Après la marche arrière de mars dernier sous la pression de la rue, le train de réformes nécessaires à la survie de la branche retraites de la Caisse de prévoyance sociale devrait enfin se mettre en marche. L’assemblée de la Polynésie va devoir se prononcer sur la réforme qui lui sera présentée aujourd’hui, aboutissement de quelques semaines de travail de la commission législative de la santé. Alors qu’un consensus avait été trouvé, traduit par des points de convergence, malgré la présence d’anciens leaders syndicalistes (touchés par la grâce ?) au sein même de cette commission, plusieurs syndicats jugent encore opportun de lancer une grève générale pour marquer leur désaccord avec la loi du Pays – bien qu’amendée – qui devrait être adoptée.

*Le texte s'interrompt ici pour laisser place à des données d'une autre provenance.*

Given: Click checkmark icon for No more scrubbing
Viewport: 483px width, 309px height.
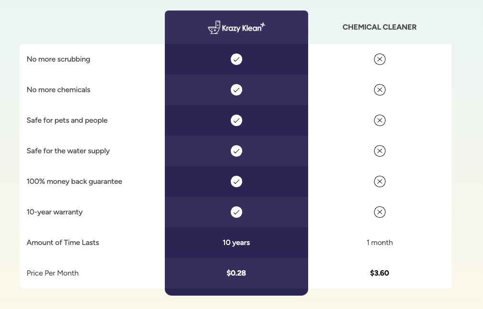Looking at the screenshot, I should [236, 59].
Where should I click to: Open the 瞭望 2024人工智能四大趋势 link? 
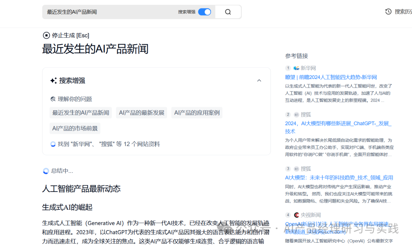pos(331,77)
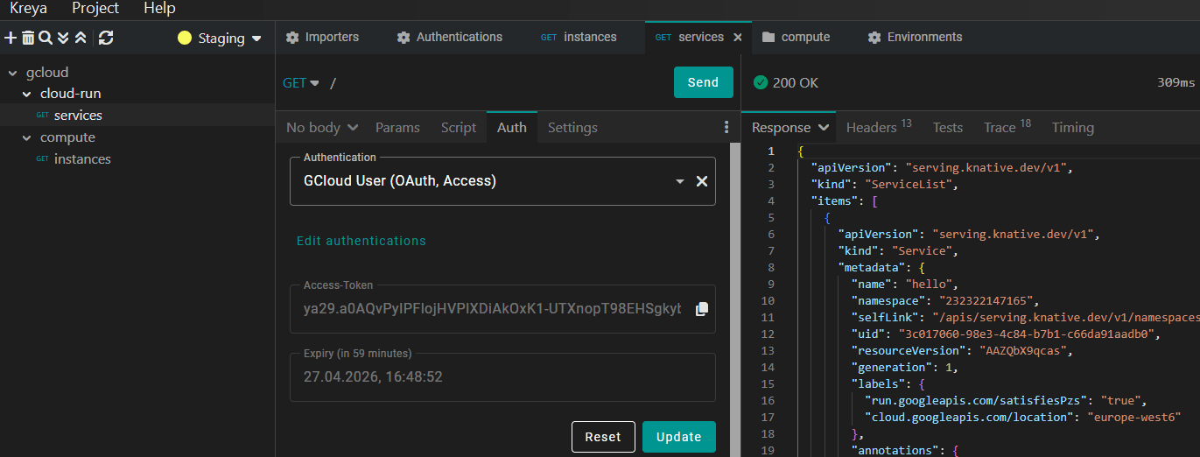The height and width of the screenshot is (457, 1200).
Task: Open search with the magnifier icon
Action: coord(45,38)
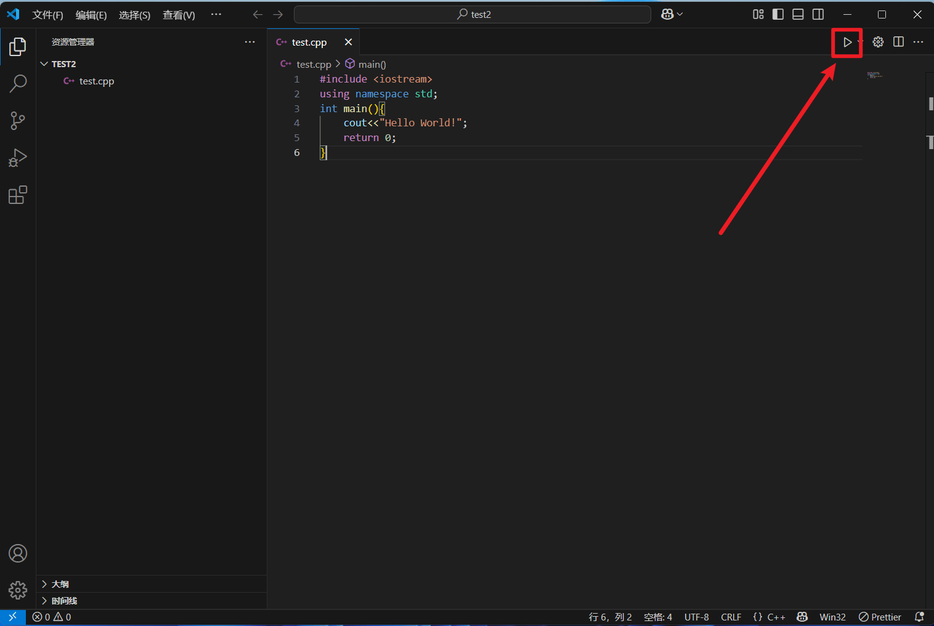Expand the 时间线 timeline section
The image size is (934, 626).
tap(64, 601)
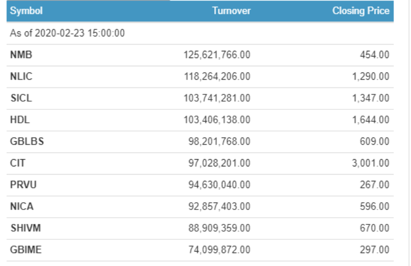Click GBIME turnover value 74,099,872.00
Screen dimensions: 411x266
point(219,250)
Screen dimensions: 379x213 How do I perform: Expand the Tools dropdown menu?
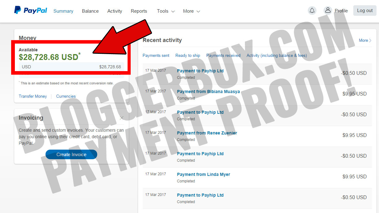pos(166,11)
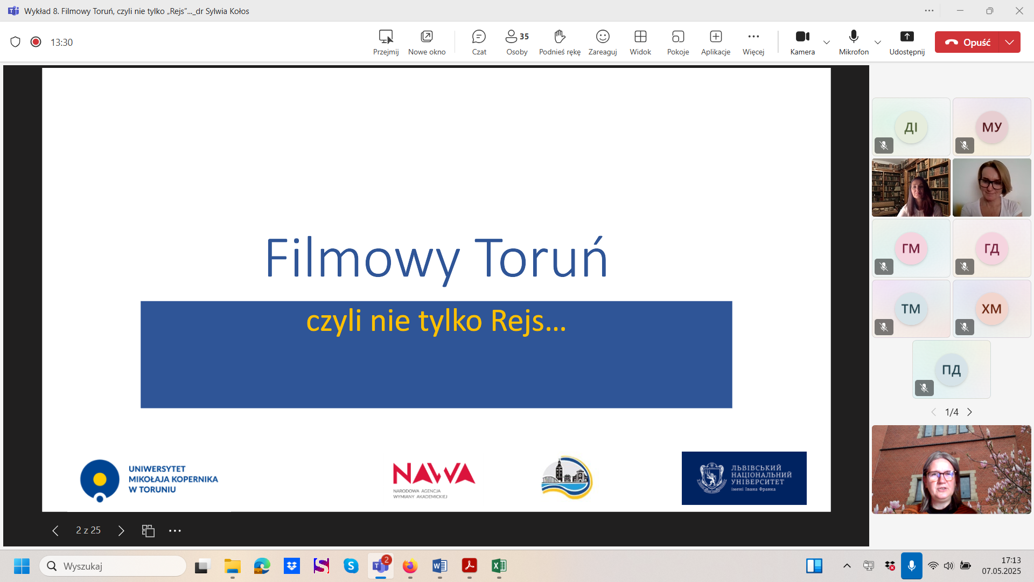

L'allongement de 60 à 62 ans, bien que dorénavant étalé dans le temps, ne passe pas. C’est pourtant la base de la réforme du point de vue gouvernemental. Paradoxalement, les autres modifications temporelles envisagées (durée de cotisation ou âge minimal de départ), qui impacteront tout aussi grandement le moment du départ à la retraite, sont passées sous silence. Il est vrai qu’elles devraient être soumises à discussion et proposition du Comité d’orientation du suivi des retraites (COSR), que certains considèrent déjà comme un artifice puisque, au final, c’est bien le conseil des ministres qui actera toute réforme. Il y en aura bien sûr d’autres, comme l’a rappelé Virginie Bruant, présidente de la commission, qui met l’accent sur la nécessité d’enclencher la marche avant. Le temps des tergiversations est révolu.
Les syndicats grondent ? Quoi de plus normal ? Ils jouent leur partition. On regrettera (pour la grande majorité) leur manque de dialogue, pour n’avoir pas accepté que l’on aborde les retraites avant la maladie, mais aussi et surtout leur manque de propositions, si ce n’est de jouer au "vase communiquant" entre ces deux branches. Cette même politique adoptée par le CA de la CPS et qui a conduit à plomber les comptes de la retraite à hauteur de 10 milliards de Fcfp. Il serait temps d’apprendre de ses erreurs.

Bonne lecture et merci pour votre fidélité.